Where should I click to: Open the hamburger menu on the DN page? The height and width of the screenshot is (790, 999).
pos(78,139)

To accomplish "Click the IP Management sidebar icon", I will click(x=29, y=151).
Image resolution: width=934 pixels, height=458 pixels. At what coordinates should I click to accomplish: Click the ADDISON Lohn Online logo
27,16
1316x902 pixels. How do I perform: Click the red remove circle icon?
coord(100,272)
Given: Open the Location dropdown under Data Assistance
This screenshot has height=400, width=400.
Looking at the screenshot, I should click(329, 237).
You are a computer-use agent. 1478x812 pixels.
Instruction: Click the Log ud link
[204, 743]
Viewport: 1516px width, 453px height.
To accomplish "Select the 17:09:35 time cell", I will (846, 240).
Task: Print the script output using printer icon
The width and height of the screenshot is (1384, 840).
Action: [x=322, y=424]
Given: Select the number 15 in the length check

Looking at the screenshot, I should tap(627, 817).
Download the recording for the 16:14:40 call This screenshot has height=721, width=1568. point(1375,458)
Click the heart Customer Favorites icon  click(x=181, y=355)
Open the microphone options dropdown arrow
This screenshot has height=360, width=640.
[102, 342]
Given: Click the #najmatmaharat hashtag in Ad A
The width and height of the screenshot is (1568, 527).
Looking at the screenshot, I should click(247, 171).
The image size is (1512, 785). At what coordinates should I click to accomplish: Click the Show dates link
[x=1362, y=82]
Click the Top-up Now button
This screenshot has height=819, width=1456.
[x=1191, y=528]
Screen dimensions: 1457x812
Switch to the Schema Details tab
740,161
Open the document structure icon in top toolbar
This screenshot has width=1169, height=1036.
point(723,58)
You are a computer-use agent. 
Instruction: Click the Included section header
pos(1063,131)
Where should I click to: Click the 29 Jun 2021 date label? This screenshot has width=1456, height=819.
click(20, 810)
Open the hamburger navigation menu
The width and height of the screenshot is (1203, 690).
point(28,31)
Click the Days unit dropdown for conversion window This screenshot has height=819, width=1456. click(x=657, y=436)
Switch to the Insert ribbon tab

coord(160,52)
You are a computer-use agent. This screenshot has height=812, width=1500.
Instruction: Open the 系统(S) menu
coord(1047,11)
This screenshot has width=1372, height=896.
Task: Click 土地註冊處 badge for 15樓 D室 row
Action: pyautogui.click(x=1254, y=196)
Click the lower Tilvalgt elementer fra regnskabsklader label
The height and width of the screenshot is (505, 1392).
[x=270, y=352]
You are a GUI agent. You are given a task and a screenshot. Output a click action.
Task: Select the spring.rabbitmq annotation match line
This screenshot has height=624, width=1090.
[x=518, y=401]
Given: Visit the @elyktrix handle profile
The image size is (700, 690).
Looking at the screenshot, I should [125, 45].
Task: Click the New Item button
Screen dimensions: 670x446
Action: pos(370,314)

Instruction: Convert the part of the rows above that opens with the line containing "Given: Click the" and closes with the line containing "coord(160,52)" into a Markdown table with the columns No. and Line. Number each line in order and omit blank lines.

Result:
| No. | Line |
|---|---|
| 1 | Given: Click the #najmatmaharat hashtag in Ad A |
| 2 | The width and height of the screenshot is (1568, 527). |
| 3 | Looking at the screenshot, I should click(247, 171). |
| 4 | The image size is (1512, 785). At what coordinates should I click to accomplish: Click the Show dates link |
| 5 | [x=1362, y=82] |
| 6 | Click the Top-up Now button |
| 7 | This screenshot has height=819, width=1456. |
| 8 | [x=1191, y=528] |
| 9 | Screen dimensions: 1457x812 |
| 10 | Switch to the Schema Details tab |
| 11 | 740,161 |
| 12 | Open the document structure icon in top toolbar |
| 13 | This screenshot has width=1169, height=1036. |
| 14 | point(723,58) |
| 15 | You are a computer-use agent.  |
| 16 | Instruction: Click the Included section header |
| 17 | pos(1063,131) |
| 18 | Where should I click to: Click the 29 Jun 2021 date label? This screenshot has width=1456, height=819. |
| 19 | click(20, 810) |
| 20 | Open the hamburger navigation menu |
| 21 | The width and height of the screenshot is (1203, 690). |
| 22 | point(28,31) |
| 23 | Click the Days unit dropdown for conversion window This screenshot has height=819, width=1456. click(x=657, y=436) |
| 24 | Switch to the Insert ribbon tab |
| 25 | coord(160,52) |